3 May 2019

L'analisi funzionale delle vie ottiche, dai fotorecettori retinici che sono l’elemento di captazione della luce nell’occhio, fino alla corteccia visiva, che è l’elemento di elaborazione che produce una immagine, può essere effettuata tramite tecniche elettrofunzionali (mfERG, PERG, VEP).

L'analisi morfologica degli elementi retinici che formano il nervo ottico (fibre nervose peripapillari e cellule ganglionari) può invece essere eseguita per mezzo di un sistema accurato di tomografia ottica, noto come OCT.

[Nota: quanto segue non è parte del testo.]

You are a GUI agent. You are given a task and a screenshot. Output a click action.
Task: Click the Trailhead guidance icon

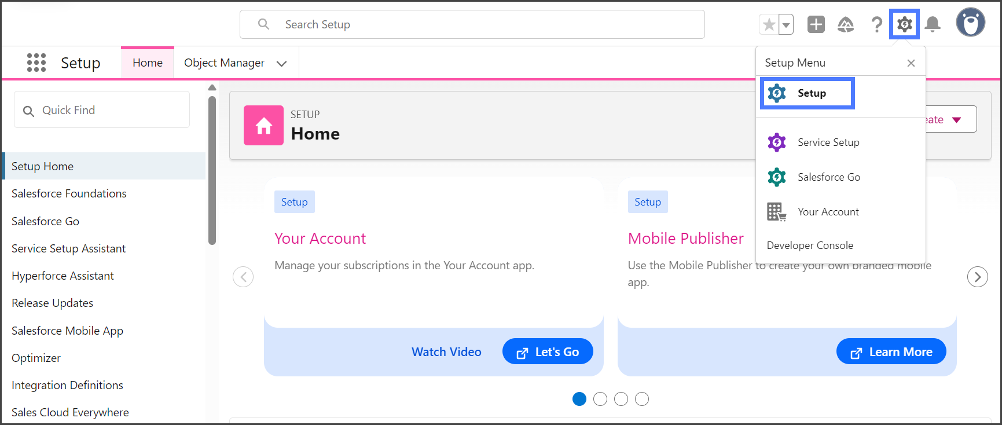point(846,24)

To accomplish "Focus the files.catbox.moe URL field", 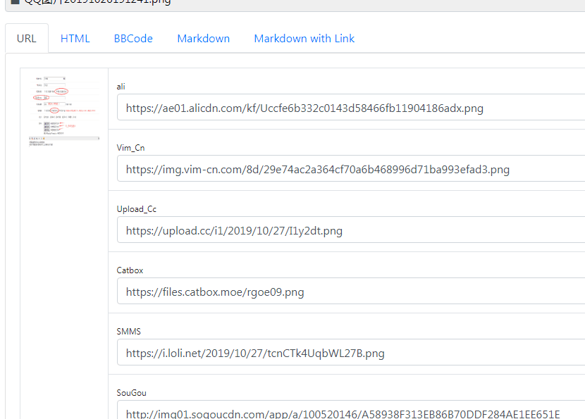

L’obiettivo principale del progetto di ricerca e i relativi risultati conseguiti ci hanno permesso di identificare importanti caratteristiche morfo-funzionali in diverse patologie neurodegenerative sia dell’occhio, come il glaucoma, l’ambliopia, la degenerazione neuronale in corso di retinopatia diabetica, la neuropatia ottica ereditaria di Leber (LHON), la neurotticopatia ischemica e l'atrofia ottica dominante (DOA), sia sistemiche ad elevata rilevanza sociale, quali la sclerosi multipla, la malattia di Parkinson e di Alzheimer, e alcune più rare quali il CADASIL e l’atassia di Friedreich.

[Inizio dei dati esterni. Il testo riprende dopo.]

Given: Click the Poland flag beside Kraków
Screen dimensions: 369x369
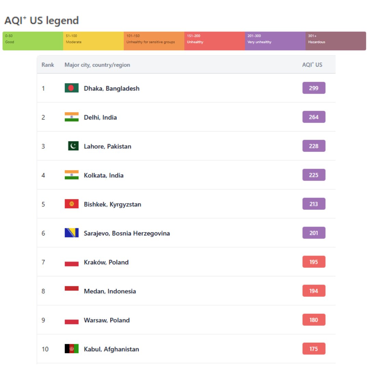Looking at the screenshot, I should [71, 262].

La valutazione combinata morfo-funzionale ci ha consentito 1) di disegnare la naturale evoluzione della patologia e di sperimentare teoriche finestre terapeutiche d’azione per molecole neuropotenziatrici o neuroprotettive, 2) di seguire la progressione della malattia rappresentando tali tecniche un mezzo di studio accurato e ripetibile di follow-up, 3) di identificare a livello retinico indicatori biologici (biomarkers) di esordio o progressione delle patologie neurodegenerative oculari e sistemiche.